Message par Philippe Dejean »

Bonjour à tous,

Vous avez sûrement remarqué qu'un spectateur moyen ne met en général que quelques secondes pour comprendre si l'avion filmé en vol est une maquette ou un avion de taille réelle.
Bien entendu, je ne fais pas référence qu'aux maquettes volantes parfaitement fidèles à l'original, au bruit réaliste, pilotées avec un doigté parfait et sans référence visuelle proche permettant de juger de l'échelle.

La raison, c'est que les maquettes volantes radio-commandées ne volent pas exactement comme l'original à l'échelle 1.

Pour que le vol d'une maquette soit réellement conforme à celui de l'original, il faudrait que :

1/ Les vitesses verticales et horizontales soient à l'échelle du modèle (un modèle à l'échelle 1/5 doit monter et voler 5 fois moins vite que l'original)
2/ Les constantes de temps de variation d'assiette soient les mêmes. Les accélérations verticales et horizontales doivent être à l'échelle du modèle (un modèle à l'échelle 1/5 doit accélérer 5 fois moins vite que l'original)
3/ Il faut que dans les évolutions, les inclinaisons soient les mêmes que celles de l'original.

Nous allons voir que si la deuxième condition est facile à satisfaire, la première pose déjà pas mal de problèmes, et que la première est tout bonnement irréalisable sans trucage.

Prenons pour exemple un avion de 8 m d’envergure, décrochant à 80 km/h à la masse maximale de 750 kg.
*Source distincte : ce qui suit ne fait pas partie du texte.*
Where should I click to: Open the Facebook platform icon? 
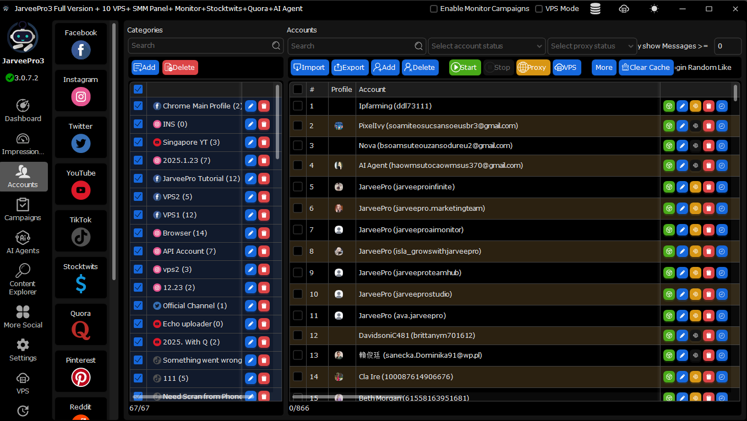click(x=81, y=50)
Nous prévoyions d’en faire une maquette de 1,60 m d’envergure, ce qui correspond à l’échelle 1/5.

1/ Voler à une vitesse à l'échelle de l'original impose d'abord que la vitesse de décrochage soit à l'échelle.
Cela signifie que pour un avion grandeur décrochant à 80 km/h, la maquette à l'échelle 1/5 devra décrocher à 80 x 1/5 = 16 km/h
En négligeant la dégradation des performances du profil porteur avec la diminution du nombre de Reynolds, cela signifie que la charge alaire doit être en rapport du carré de la vitesse, donc du carré du facteur d'échelle.
Comme la surface alaire diminue également comme le carré de l'échelle, cela revient à dire que le rapport des masses de l'avion et de la maquette est en rapport d'échelle à la puissance 4.
Ce qui revient à dire que pour notre avion de masse 750 kg, la masse de la maquette à l'échelle 1/5 devra être :
750 x 1/5 x 1/5 x 1/5 x 1/5 = 1,2 kg
Ce qui est pratiquement impossible pour une maquette de 1,60 m d’envergure assez solide pour voler en extérieur.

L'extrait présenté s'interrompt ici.